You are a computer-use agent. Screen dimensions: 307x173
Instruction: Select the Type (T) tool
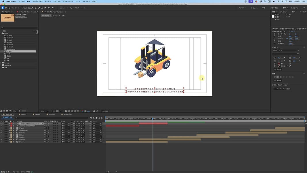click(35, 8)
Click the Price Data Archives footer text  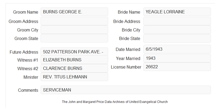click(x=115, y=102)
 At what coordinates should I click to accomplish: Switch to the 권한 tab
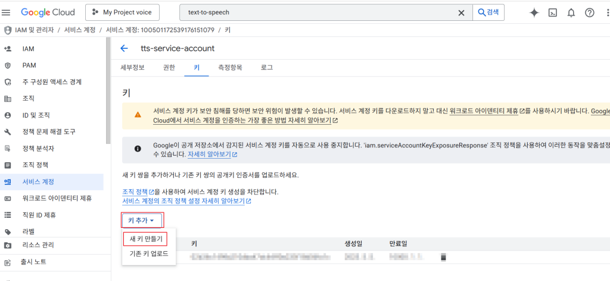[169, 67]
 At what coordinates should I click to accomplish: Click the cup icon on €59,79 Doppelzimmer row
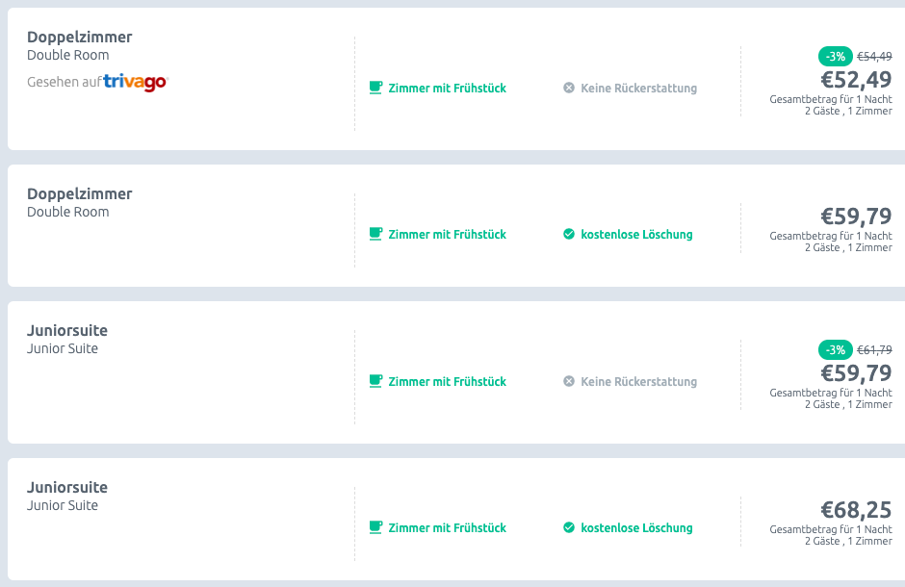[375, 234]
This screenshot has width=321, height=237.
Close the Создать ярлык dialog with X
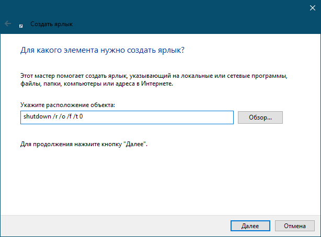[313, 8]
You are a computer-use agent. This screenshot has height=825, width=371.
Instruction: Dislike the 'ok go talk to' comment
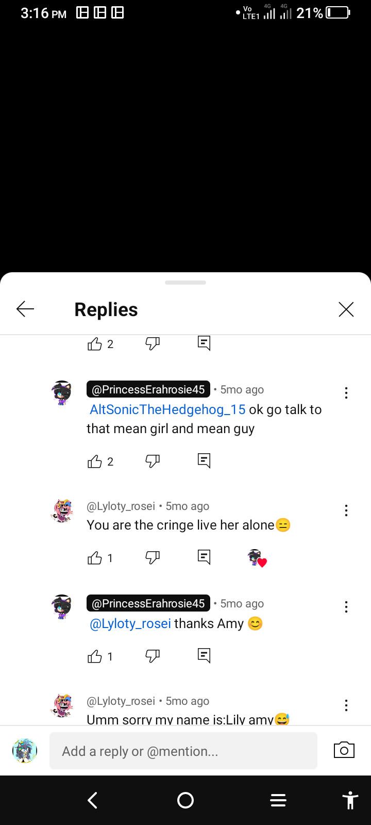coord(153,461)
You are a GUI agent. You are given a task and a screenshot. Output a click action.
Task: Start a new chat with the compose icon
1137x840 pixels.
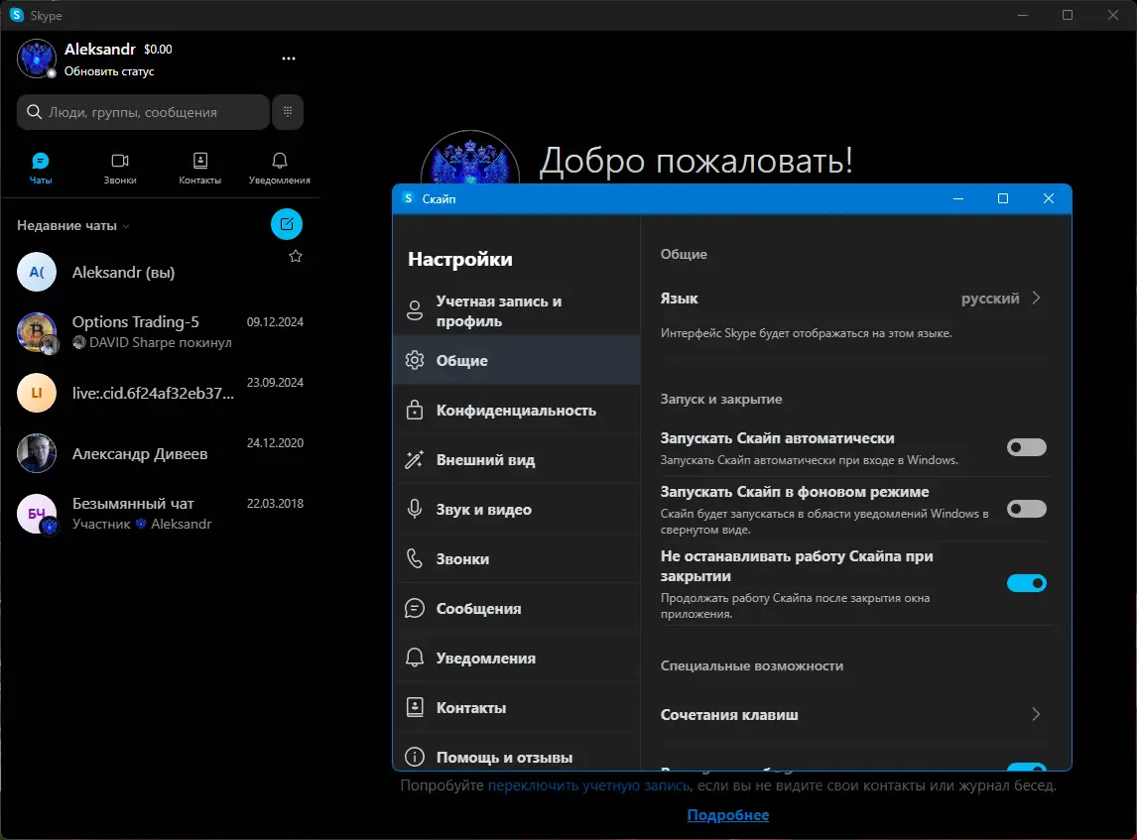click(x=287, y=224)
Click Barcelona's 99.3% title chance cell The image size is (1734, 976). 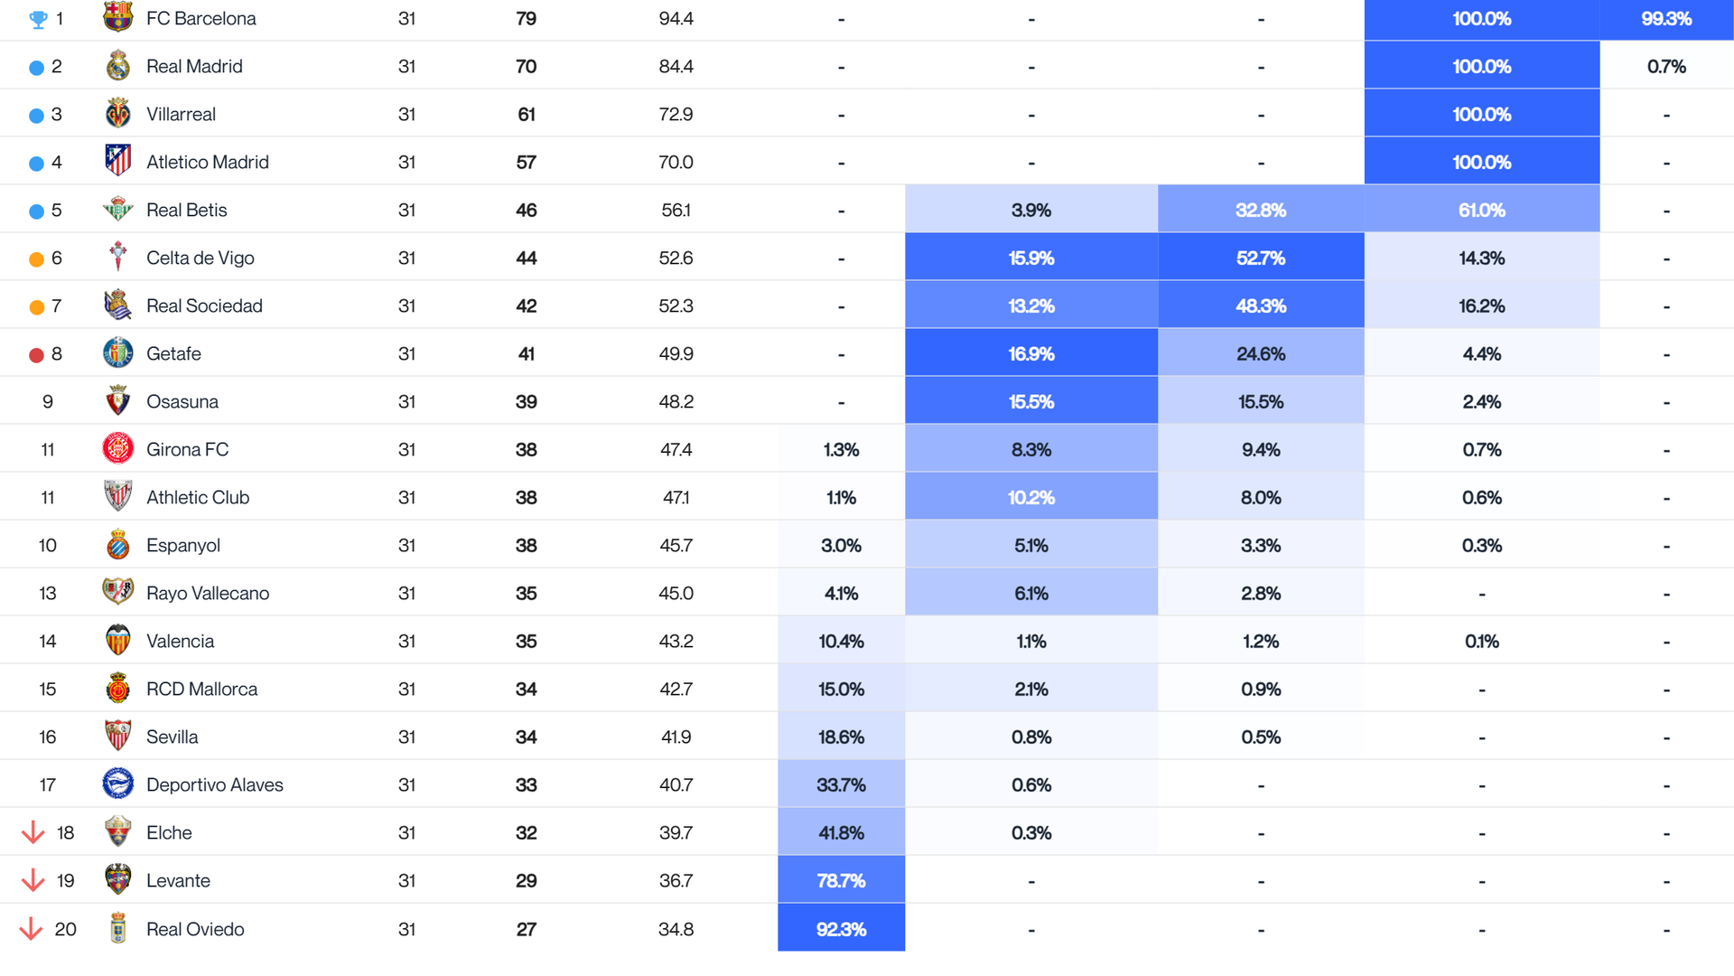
□ □ □ □ □ □ □
§ **TASK REQUIREMENTS**
For each line above that contains the word "screenshot", make a copy.

§ **ANSWER TO THE PROBLEM**
This screenshot has width=321, height=237.
You are a computer-use agent. This screenshot has height=825, width=371.
You are a GUI agent. You are given a task and a screenshot. Output a click action.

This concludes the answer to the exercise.